Over the weekend, the Department of Health and Human Services posted an apology/action plan on the Affordable Care Act. "Our team is bringing in some of the best and brightest from both inside and outside government to scrub in with the team and help improve HealthCare.gov," they promised.
Right. So, two things on that.
The first, as Matt Yglesias notes, is that "The Best and the Brightest is about how a bunch of smart guys blundered the country into the Vietnam War. This is not the reference you want to make when launching your ambitious initiative."
Pedantry aside, the line raises a good question:
The Obama administration should have figured out a way to tap the tech world's "best and brightest" from the beginning. But at this point, there's really no way for Silicon Valley to come in and save HealthCare.gov.
The key coordinator -- which not only oversaw CGI Federal but all the other contractors building the site -- was the Centers for Medicare and Medicaid Services, and in particular, their IT department. But CMS didn't have the technological expertise to carry out this role -- and they still don't. The New York Times reports:
One major problem slowing repairs, people close to the program say, is that the Centers for Medicare and Medicaid Services, the federal agency in charge of the exchange, is responsible for making sure that the separately designed databases and pieces of software from 55 contractors work together. It is not common for a federal agency to assume that role, and numerous people involved in the project said the agency did not have the expertise to do the job and did not fully understand what it entailed.

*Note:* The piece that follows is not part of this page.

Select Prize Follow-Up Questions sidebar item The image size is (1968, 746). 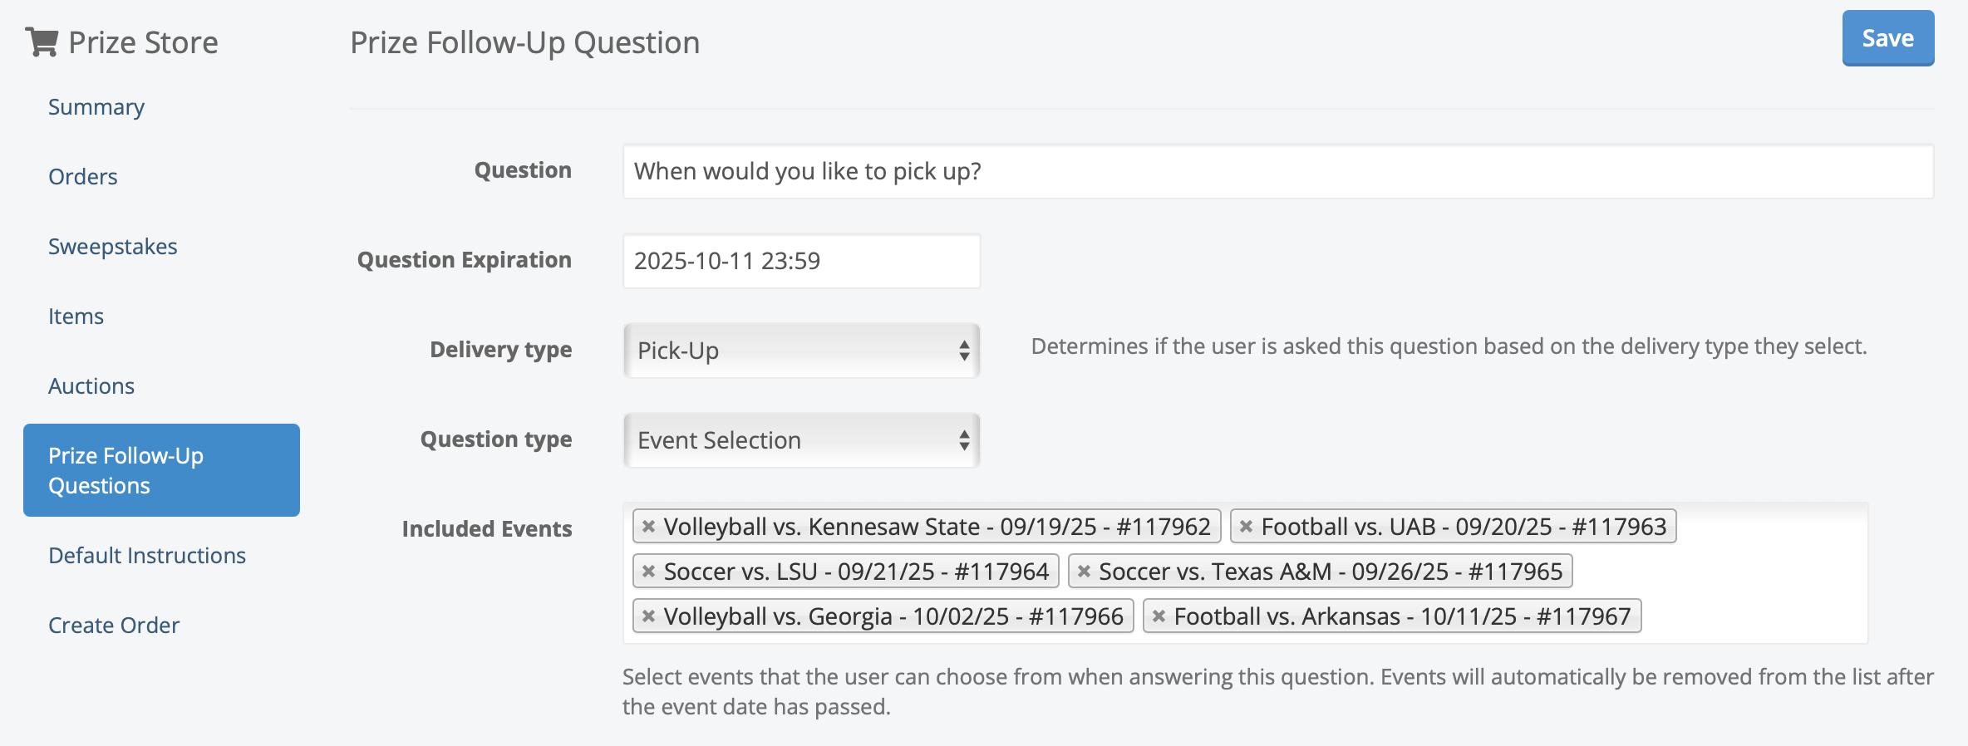coord(161,470)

The obvious question is why is CMS still in charge? The most popular suggestion I've heard for fixing the federal health-care exchanges is for President Obama to reach out to a buddy in Silicon Valley, or tap his campaign tech people, to come in and manage the project. It's a nice thought, but an unrealistic one.
HealthCare.gov is monstrously complex. The Times reports that there's more than 500 million lines of code -- of which more than 5 million lines may need to be rewritten. And that code is interfacing with computer systems (and computer code) at the Internal Revenue Service, the Social Security Administration, state Medicaid systems, insurers like Aetna, and more. Even the best programmers would have trouble figuring out what's going on -- much less what's going wrong -- quickly.
The truth is that the Obama administration is, to a much greater extent than it would like, dependent on the very people who built HealthCare.gov to fix it. They're the only people who know what's going on inside the system.